Pynchon/Edgewater Apartments in Springfield, Mass.
Courtesy BLVD Capital Pynchon/Edgewater Apartments in Springfield, Mass.

To say the Pynchon Terrace/Edgewater apartment community is the affordable housing anchor of Springfield, Mass., is an understatement.

Spread out over five city blocks, 612 units comprise a “city within the city” spanning 51 buildings, including a 10-story high-rise. Over 80 percent of the units are under a long-term Housing Assistance Payment contract and many other tenants use Section 8 vouchers. The clean, well-maintained apartment community is central to the low-cost housing strategy of this western Massachusetts town of 153,000.

In June, BLVD Capital, a Los Angeles-based privately held real estate investment company, closed on the purchase of the $76 million apartment community. The acquisition locks-up the property’s affordability status for 20 more years, a direct benefit to the residents and the city.

The Pynchon Terrace/Edgewater deal illustrates why “… affordable housing is an acceptable asset class for investment,” BLVD Capital principal Patrick Luke explains. “Affordable housing properties are often misunderstood as low-quality properties.

“The reality is a very large portion of affordable housing stock is in great condition. Fortunately, many investors now recognize that and sentiment appears to be shifting to affordable housing.”

Win-Win Opportunity

Pynchon/Edgewater Apartments in Springfield, Mass
Courtesy BLVD Capital Pynchon/Edgewater Apartments in Springfield, Mass

That’s welcome news for low-income Americans who depend on subsidized housing to keep a roof over their heads through the pandemic. For investors searching for stable returns, properties like Pynchon (pronounced PEA-shon) Terrace/Edgewater are a particularly attractive opportunity.

BLVD Capital understands the advantages. “Through project-based Section 8 subsidies, low-income housing tax credits, and other local and federal programs, we aim to preserve and expand long-term housing affordability,” says Luke. The BLVD team maintains an undefined hold time on their properties and, in the case of Pynchon/Edgewater, plans are underway for property upgrades and green building improvements.

Safe Harbor

The real test of investor sentiment is happening right now. One expert who has closely followed that trajectory since the pandemic’s early days is Jim Flinn, vice chairman of the debt and structured finance team at CBRE Affordable Housing. BLVD Capital selected Flinn’s team for the acquisition capital, a 10-year, fixed-rate loan through Freddie Mac.

Jim Flinn, vice chairman of the debt and structured finance team at CBRE Affordable Housing.
Marissa Natkin Jim Flinn, vice chairman of the debt and structured finance team at CBRE Affordable Housing.

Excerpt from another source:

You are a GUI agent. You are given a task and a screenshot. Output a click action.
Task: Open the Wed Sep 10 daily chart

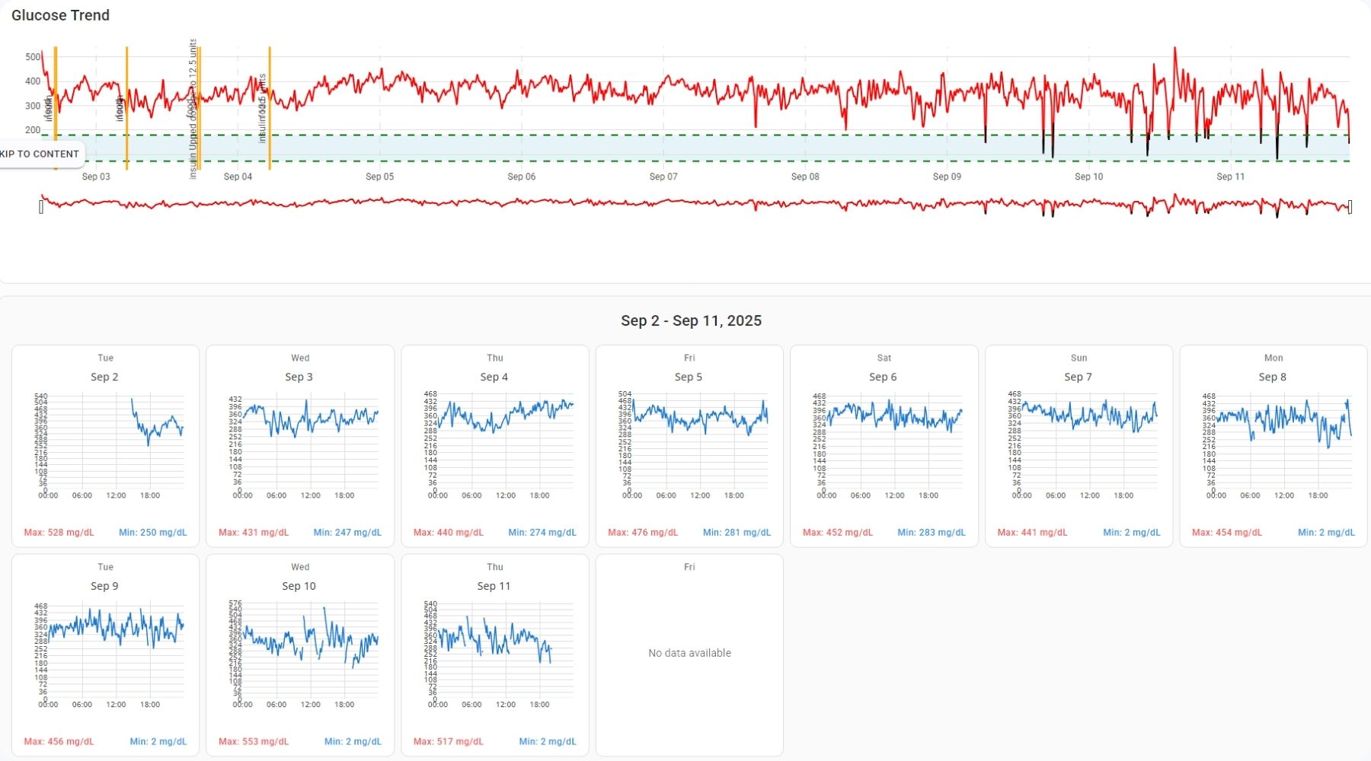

“The pandemic highlights how Section 8 housing is one of the safest bets investors can make. There’s almost no collection decline. Occupancy is stable. Financing rates are low. The long wait lists indicate just how important a Section 8 property is,” says Flinn, who also credits Freddie Mac in helping get the deal done. “Their special rate-lock feature right after application and green building upgrade incentives helped ensure the deal hit the loan amount BLVD wanted.”

Big Winners

The big winner, of course, are Pynchon Terrace/Edgewater residents.

“Subsidized housing is a tremendous benefit to residents because they have a home even if they lose their job,” Luke says. “Growing affordable housing stock is more important than ever. We plan to be part of the solution by offering clean, safe housing for our most vulnerable citizens.”